TEXT:
Molecular aspects of intron evolution in dynein encoding mega-genes on the heterochromatic Y chromosome of Drosophila sp.

Fertility genes on the heterochromatic Y chromosome of various Drosophila species are unique for several reasons. Most of them are megabase-sized. Their expression is restricted to premeiotic spermatocytes and often associated with unfolding of huge species-specific lampbrush loops. Molecular analysis of the orthologous dynein genes Dhc-Yh3, DhDhc7(Y) and DeDhc7(Y) on the Y chromosome of the three species D. melanogaster, D. hydei and D. eohydei, respectively, revealed that the megabase gene size as well as the species-specific morphology of the corresponding lampbrush loops kl-5, Threads and diffuse loops result from huge introns and their specific sequence composition, whereas the majority of all 20 introns in each of the three genes is in a size of 45-72 bp. The loop-specifying introns are extreme exceptions due to extended assemblies of degenerated transposable elements and/or large clusters of satellite DNAs. Here we use sequence information from the complete intron sets of three orthologous Y chromosomal dynein genes to deduce a scenario for an evolutionary pathway leading to the megabase-sized genes on the heterochromatic Y chromosome of Drosophila. The obvious bias between very small and species-specific mega introns is explained as the result of an autocatalytic mode of intron growth. An initial coincidental hit by a single transposable element extends the size of a 50 bp intron for about two orders of magnitude and determines it for preferential extension by similar insertion events. This phase of continuous moderate growth is followed by rapid size enlargements by repeating amplifications generating extended clusters of satellite DNA. Size control by recombination, on the other hand, is suppressed in Drosophila males by achiasmatic meiosis.

SOURCE MATERIAL:
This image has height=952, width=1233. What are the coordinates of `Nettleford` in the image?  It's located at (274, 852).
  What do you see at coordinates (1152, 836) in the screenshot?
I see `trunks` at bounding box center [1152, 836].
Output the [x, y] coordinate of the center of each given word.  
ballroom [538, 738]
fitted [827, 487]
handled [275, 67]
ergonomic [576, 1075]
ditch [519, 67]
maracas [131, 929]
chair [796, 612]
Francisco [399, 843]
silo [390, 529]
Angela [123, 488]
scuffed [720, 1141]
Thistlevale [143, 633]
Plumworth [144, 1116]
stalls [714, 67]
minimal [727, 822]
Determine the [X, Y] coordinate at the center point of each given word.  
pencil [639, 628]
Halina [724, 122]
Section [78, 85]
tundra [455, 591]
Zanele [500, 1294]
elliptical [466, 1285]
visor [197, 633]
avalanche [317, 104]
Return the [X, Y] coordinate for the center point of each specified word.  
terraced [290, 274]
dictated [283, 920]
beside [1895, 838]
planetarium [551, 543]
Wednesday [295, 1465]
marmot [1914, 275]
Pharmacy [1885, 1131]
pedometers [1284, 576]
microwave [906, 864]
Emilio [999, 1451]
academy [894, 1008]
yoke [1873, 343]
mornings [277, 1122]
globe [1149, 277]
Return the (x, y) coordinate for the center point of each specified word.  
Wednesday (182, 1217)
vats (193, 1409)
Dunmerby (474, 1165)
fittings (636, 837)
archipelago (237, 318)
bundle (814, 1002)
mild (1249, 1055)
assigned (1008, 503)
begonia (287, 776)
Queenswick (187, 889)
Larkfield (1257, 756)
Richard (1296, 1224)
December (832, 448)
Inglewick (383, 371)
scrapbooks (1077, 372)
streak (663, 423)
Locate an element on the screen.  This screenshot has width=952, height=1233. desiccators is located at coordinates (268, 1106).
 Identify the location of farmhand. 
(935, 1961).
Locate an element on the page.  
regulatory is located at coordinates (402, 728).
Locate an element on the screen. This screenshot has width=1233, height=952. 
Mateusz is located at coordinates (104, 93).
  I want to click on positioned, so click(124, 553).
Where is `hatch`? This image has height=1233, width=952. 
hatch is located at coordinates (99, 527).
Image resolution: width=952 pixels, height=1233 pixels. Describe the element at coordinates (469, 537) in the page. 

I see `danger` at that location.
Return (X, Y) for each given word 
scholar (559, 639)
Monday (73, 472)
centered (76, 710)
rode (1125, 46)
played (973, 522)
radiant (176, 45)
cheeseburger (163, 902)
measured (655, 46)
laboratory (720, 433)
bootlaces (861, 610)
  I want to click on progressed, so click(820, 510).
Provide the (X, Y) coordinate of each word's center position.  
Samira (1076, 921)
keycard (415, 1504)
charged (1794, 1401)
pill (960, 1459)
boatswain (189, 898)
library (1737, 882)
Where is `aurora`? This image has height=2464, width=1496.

ASSIGNMENT: According to the text on intron evolution, what suppresses size control by recombination in Drosophila males? The records have no connection to the text on intron evolution.

EXERCISE OUTPUT: Achiasmatic meiosis.